Notizie locali
Pubblicità

Italia

L'esito della visita non lo soddisfa e accoltella il medico ad una gamba

Arrestato un 75enne, lo specialista ricoverato con una lesione all'arteria femorale

Di Redazione

«Guardi, queste gambe non vanno più operate, proponiamo un ricovero riabilitativo in un’altra struttura». Con queste parole ha concluso la visita vascolare uno dei medici che questo pomeriggio è stato accoltellato dal proprio paziente all’interno del Policlinico di San Donato Milanese (Milano), rischiando di morire per il taglio dell’arteria femorale. 

Pubblicità

 

Attorno alle 13.40 un 75enne si è presentato alla struttura che da tempo lo aveva preso in cura dopo un’operazione alle gambe avvenuta in un altro ospedale. Un mese fa dal Policlinico gli avevano detto di ripresentarsi per una visita di controllo, spiegandogli che non avrebbe dovuto prenotarla. 
 Così oggi l’uomo è entrato nella stanzetta dove erano presenti i due chirurghi e due specializzandi, che per oltre 15 minuti si sono occupati della sua arteriopatia alle gambe. Al termine della visita, uno dei medici gli ha illustrato il quadro clinico, escludendo nuovi interventi a favore di un ricovero riabilitativo. A quel punto il 75enne è apparso turbato, ha rovistato nella sua borsa e ha estratto un coltello da cucina lungo 20 centimetri col quale si è avventato contro il medico di 65 anni, Giovanni Malacrida. Un unico fendente alla coscia destra ha lesionato l’arteria femorale, causandogli una immediata emorragia che è stata tamponata dai colleghi. 

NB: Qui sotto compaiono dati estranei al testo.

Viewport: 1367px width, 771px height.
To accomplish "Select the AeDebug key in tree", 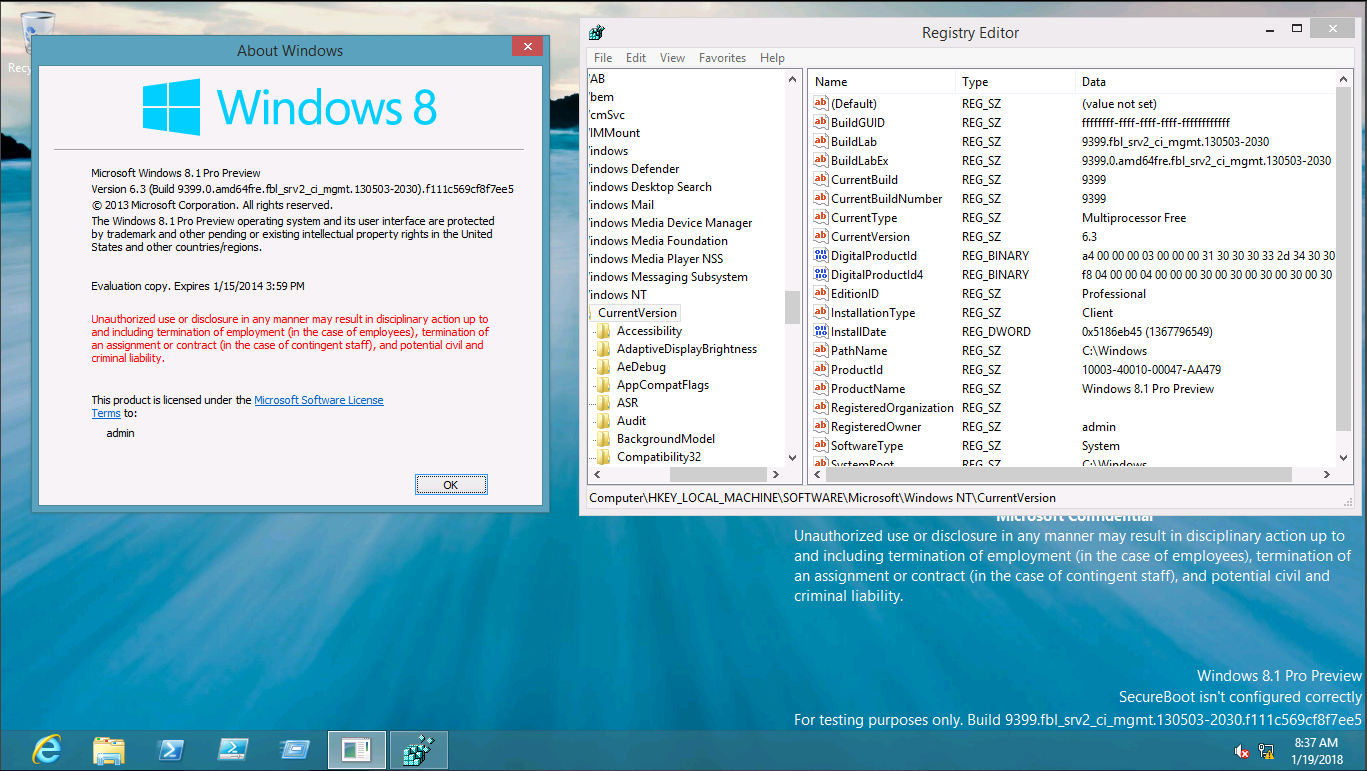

 Uno degli specializzandi ha aperto la porta per chiedere aiuto e l’aggressore è stato bloccato da un poliziotto in servizio al gabinetto della Polizia Scientifica che era in attesa del suo turno. Il 75enne, che ha precedenti per minaccia e ingiuria, è stato arrestato per tentato omicidio dai carabinieri della stazione di San Donato Milanese. 

 Il chirurgo, invece, è stato trasportato d’urgenza in sala operatoria, dove è stato operato dal prof. Giovanni Nano, il primario di chirurgia vascolare di cui è l’aiuto più anziano. Al momento le sue condizioni sono stabili ma senza un intervento immediato avrebbe rischiato seriamente la vita.